■ Problem statement ■
Can you repeat the lines below word for word, beginning at the line that contains "You are a GUI" and stopping after the final line, with the pictures left out?

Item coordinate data
** BEGIN **
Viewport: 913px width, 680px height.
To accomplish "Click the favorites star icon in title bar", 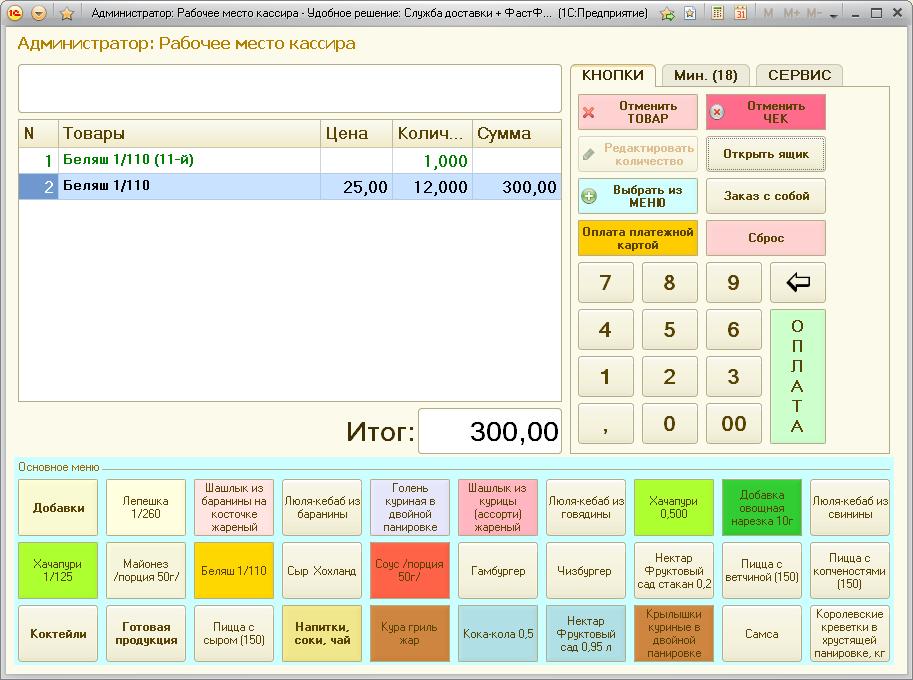I will 66,14.
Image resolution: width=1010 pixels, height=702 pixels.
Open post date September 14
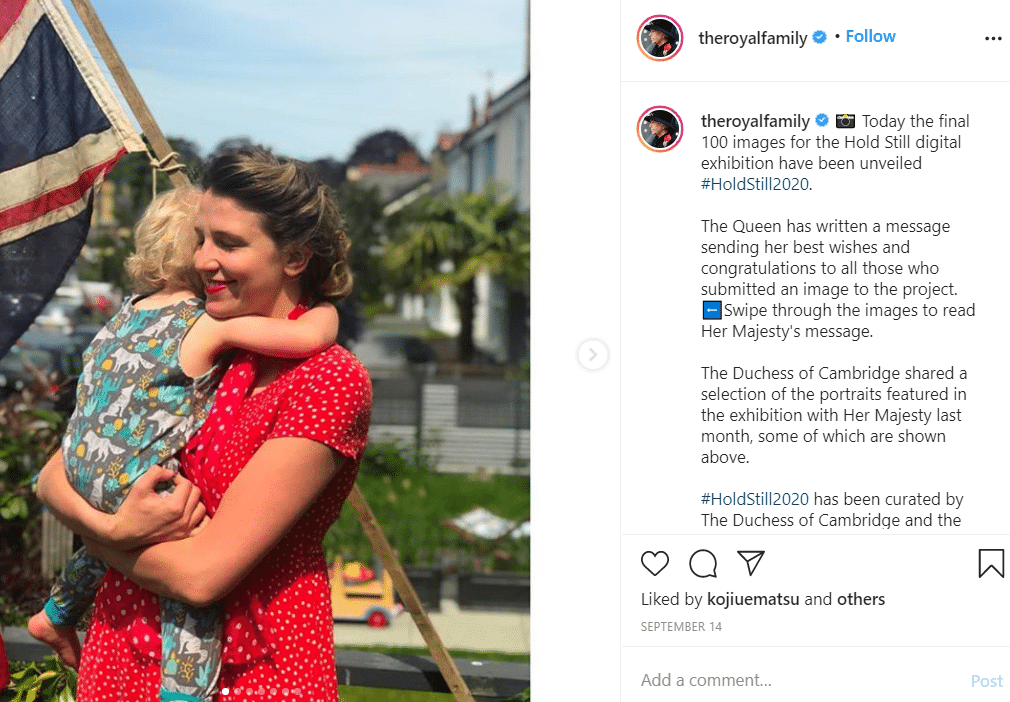pyautogui.click(x=681, y=627)
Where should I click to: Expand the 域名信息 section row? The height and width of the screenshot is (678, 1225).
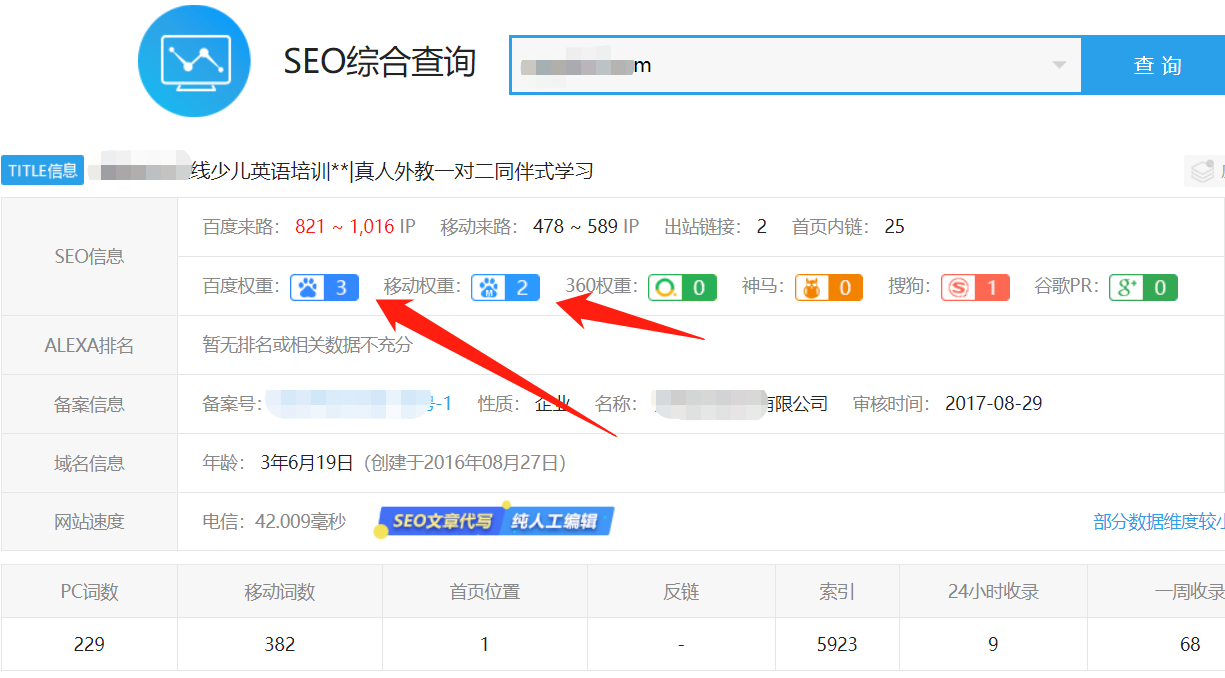(x=89, y=462)
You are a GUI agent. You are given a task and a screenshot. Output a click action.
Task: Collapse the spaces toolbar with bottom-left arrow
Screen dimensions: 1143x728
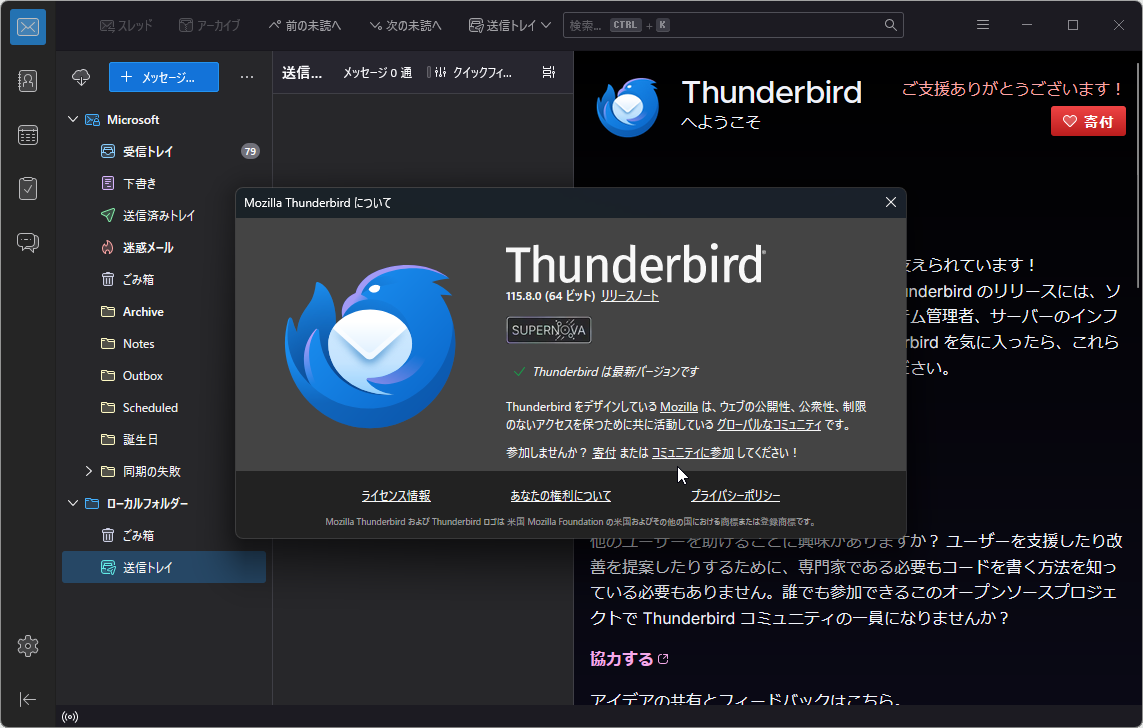tap(27, 699)
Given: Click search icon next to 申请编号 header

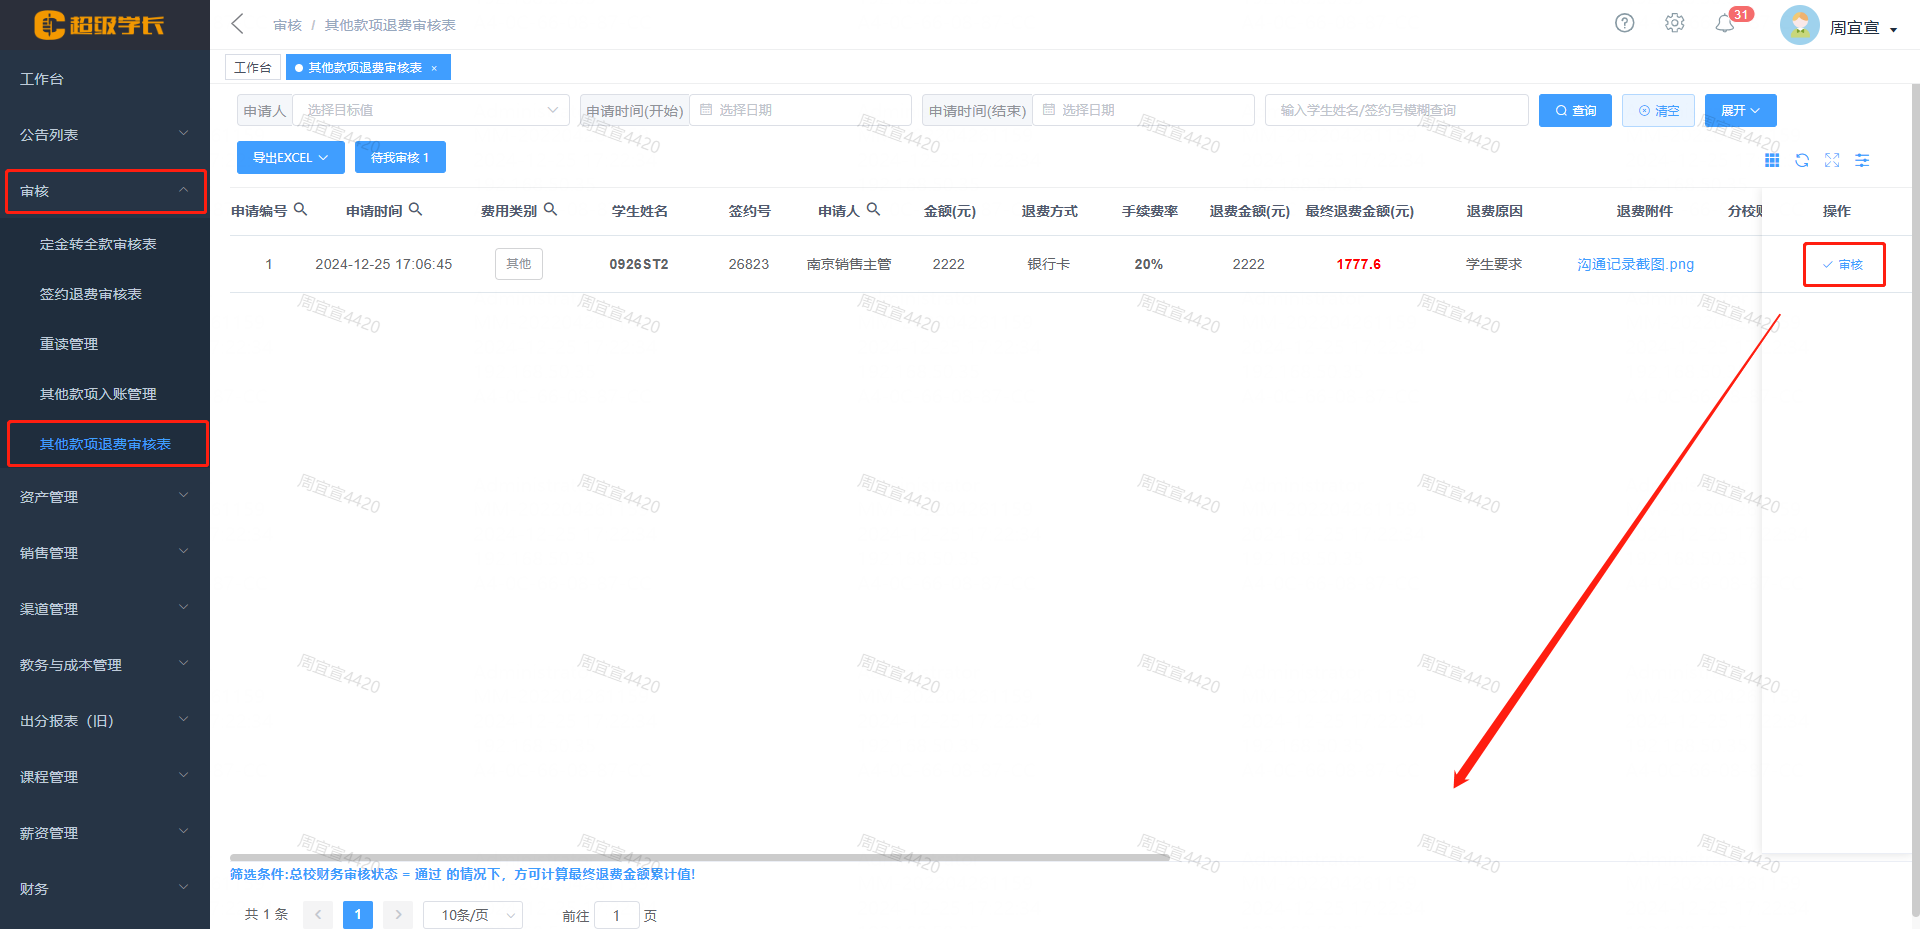Looking at the screenshot, I should coord(300,210).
** END **
■ Result of this exercise ■
You are a GUI agent. You are given a task and a screenshot. Output a click action.
Task: Collapse the spaces toolbar with bottom-left arrow
Screen dimensions: 1143x728
tap(27, 699)
Given: Click search icon next to 申请编号 header

Looking at the screenshot, I should coord(300,210).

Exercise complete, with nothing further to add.